Deal or no deal?

In commercial contracts, it is common to find the requirement that parties deal with each other in good faith. These clauses seem like a particularly good idea when the parties are still feeling positive about their business together, but, as with all relationships – it’s all fine and well until things start to go downhill.

4 Apr 2018 2 min read Dispute Resolution Alert Article

It’s important to distinguish between a contractual obligation to negotiate in good faith and an unenforceable agreement to agree. The Supreme Court of Appeal recently considered an obligation in a lease to negotiate in good faith. A shopping centre owner terminated a lease on one month’s notice to the retailer tenant. The tenant said that the contract could not be terminated until the good faith negotiations had taken place and, absent those negotiations, the existing lease agreement should be allowed to continue. The tenant also said that for the same reasons, the notice of termination and ensuing application for eviction were premature.

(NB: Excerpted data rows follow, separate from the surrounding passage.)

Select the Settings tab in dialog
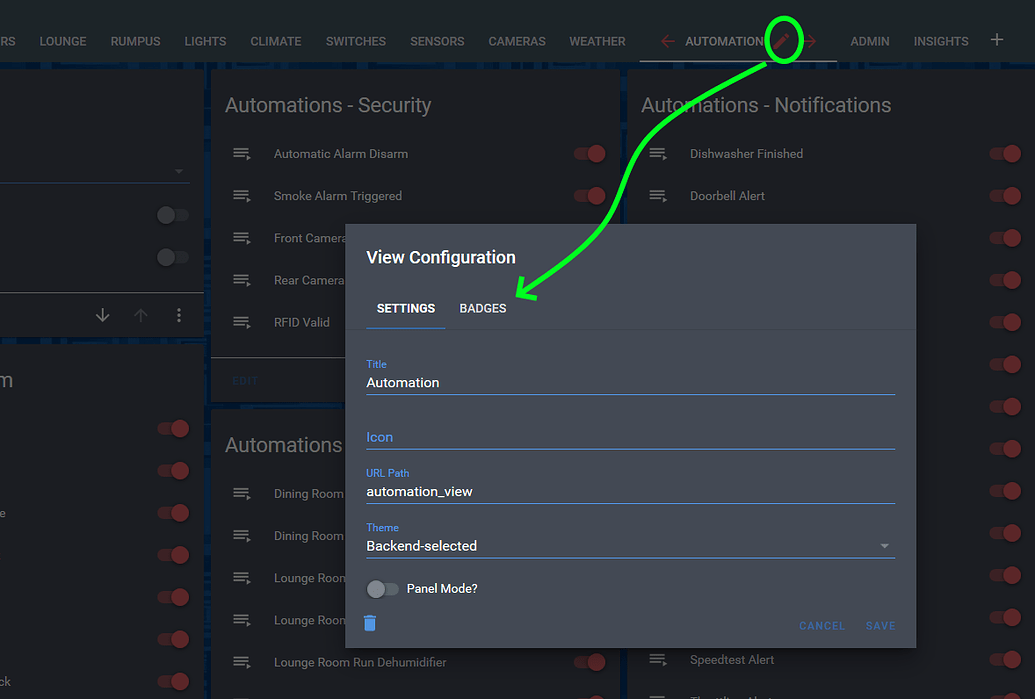1035x699 pixels. 405,308
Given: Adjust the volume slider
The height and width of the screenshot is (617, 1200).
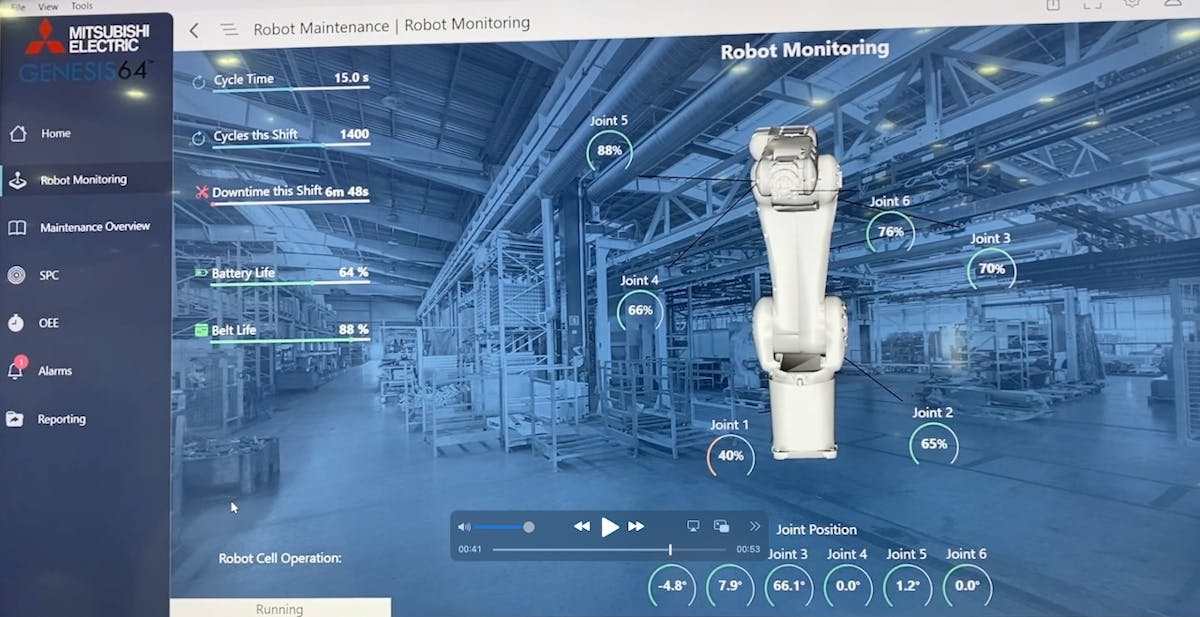Looking at the screenshot, I should click(528, 526).
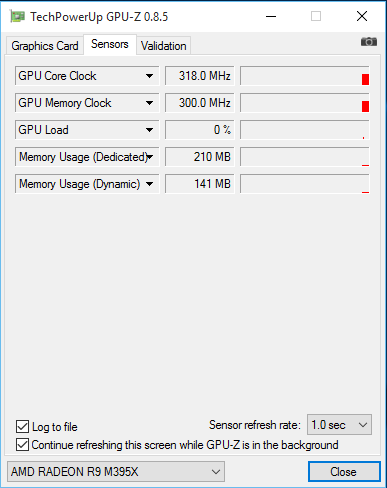Open the GPU Core Clock sensor dropdown
This screenshot has height=488, width=387.
149,76
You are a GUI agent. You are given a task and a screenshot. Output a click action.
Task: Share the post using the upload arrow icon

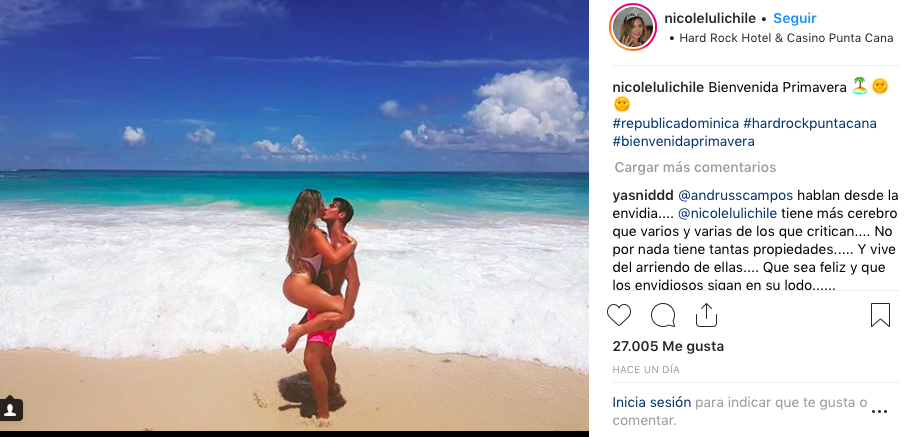[706, 315]
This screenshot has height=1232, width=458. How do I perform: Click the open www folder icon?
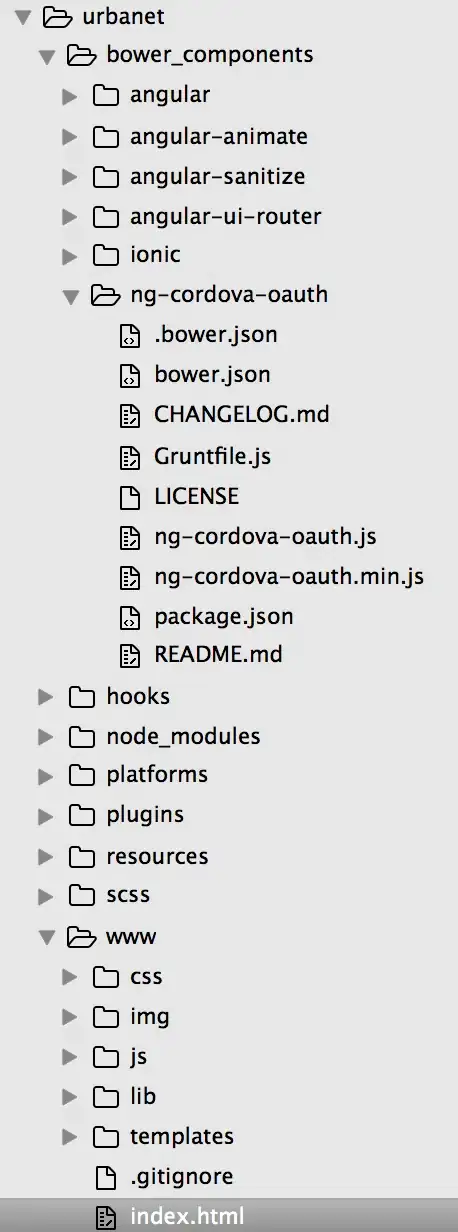coord(82,937)
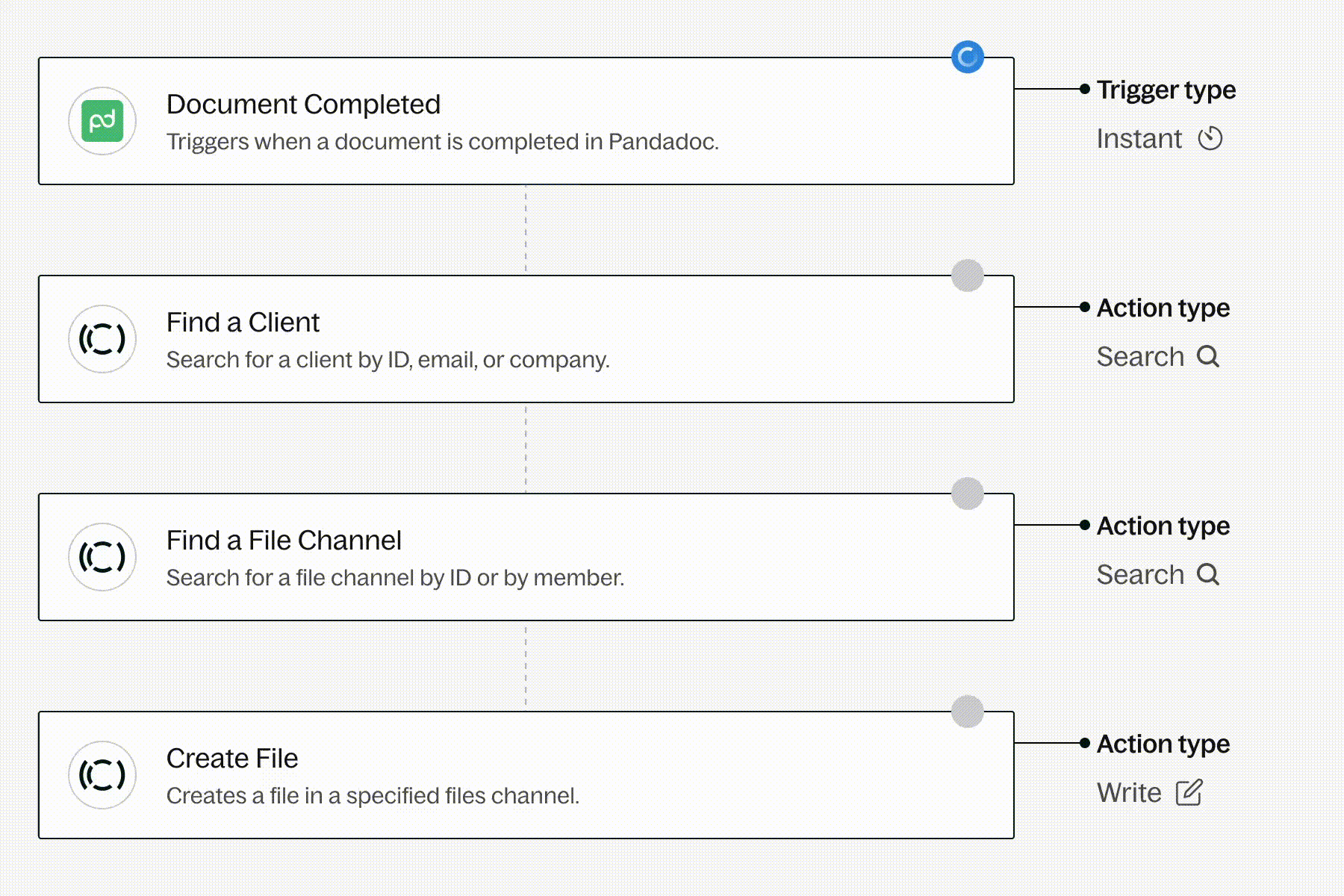The height and width of the screenshot is (896, 1344).
Task: Click the blue loading status indicator
Action: point(968,57)
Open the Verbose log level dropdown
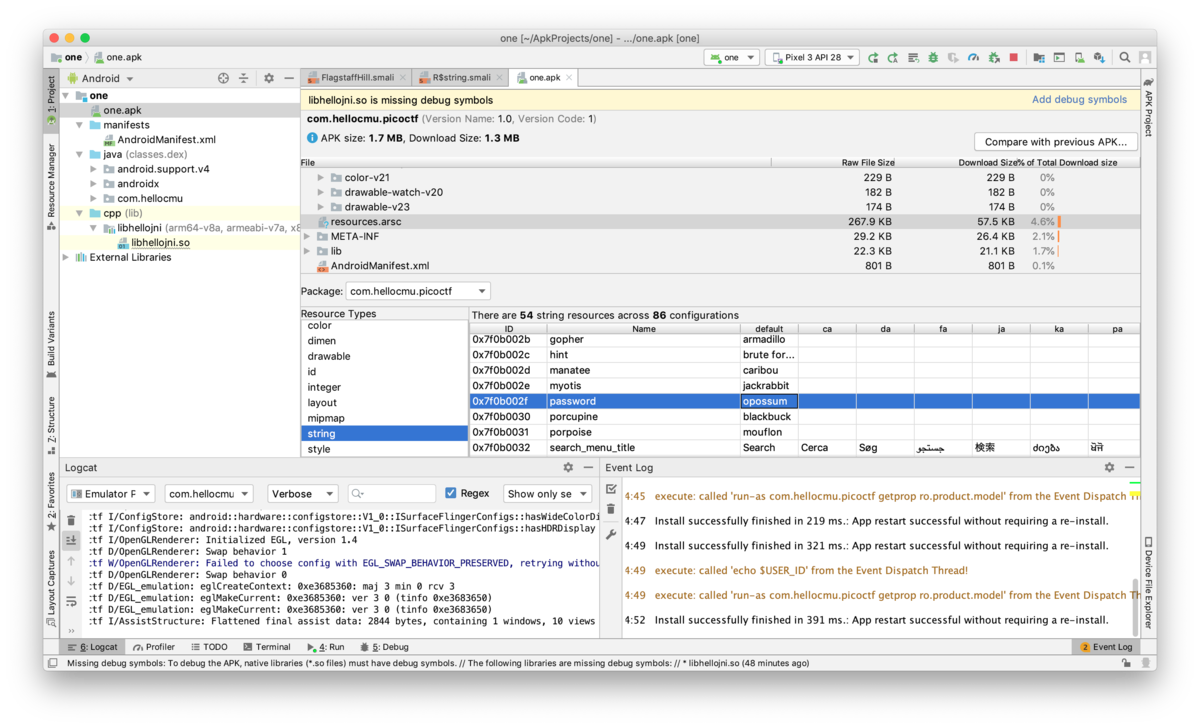 (303, 494)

The court noted that generally an agreement that the parties will negotiate to conclude another agreement is not enforceable because of the absolute discretion given to parties to agree or disagree. The position is different where there is a deadlock-breaking mechanism and the parties must participate in a dispute resolution process that is specifically agreed between them. The court aligned itself with Australian case law which requires that any dead-lock breaking mechanism must provide certainty for the agreement to be enforceable. If the parties can achieve this certainty, their choice must be respected and realised.

In this case, there was no deadlock-breaking mechanism in the lease. The court then rejected the retailer’s contention that any deadlock would be resolved by sticking to the current rental and if it turned out to be unacceptable to either of the parties, that party could end the contract. Since payment of current rental and the option to terminate were not aimed at the resolution of the impasse between the parties, this was not a true deadlock-breaking mechanism. The retailer then tried to argue that the common law should be developed to recognise the validity of an agreement to negotiate in circumstances where there is no deadlock-breaking mechanism. But how could a court develop the common law to enforce a duty to negotiate in good faith? The contract did not make it clear how the court should determine what period of negotiation was fair and what criterion should be used to determine whether the negotiation was in bad faith as alleged. The parties had already been at loggerheads for a period of approximately two years.

In the end, the court held that it would be against public policy for a court to coerce a landlord to conclude an agreement with a tenant it didn’t want. The decision is certainly to be applauded for its pragmatism and parties will need to consider carefully the wording of such clauses, if they are to be included at all.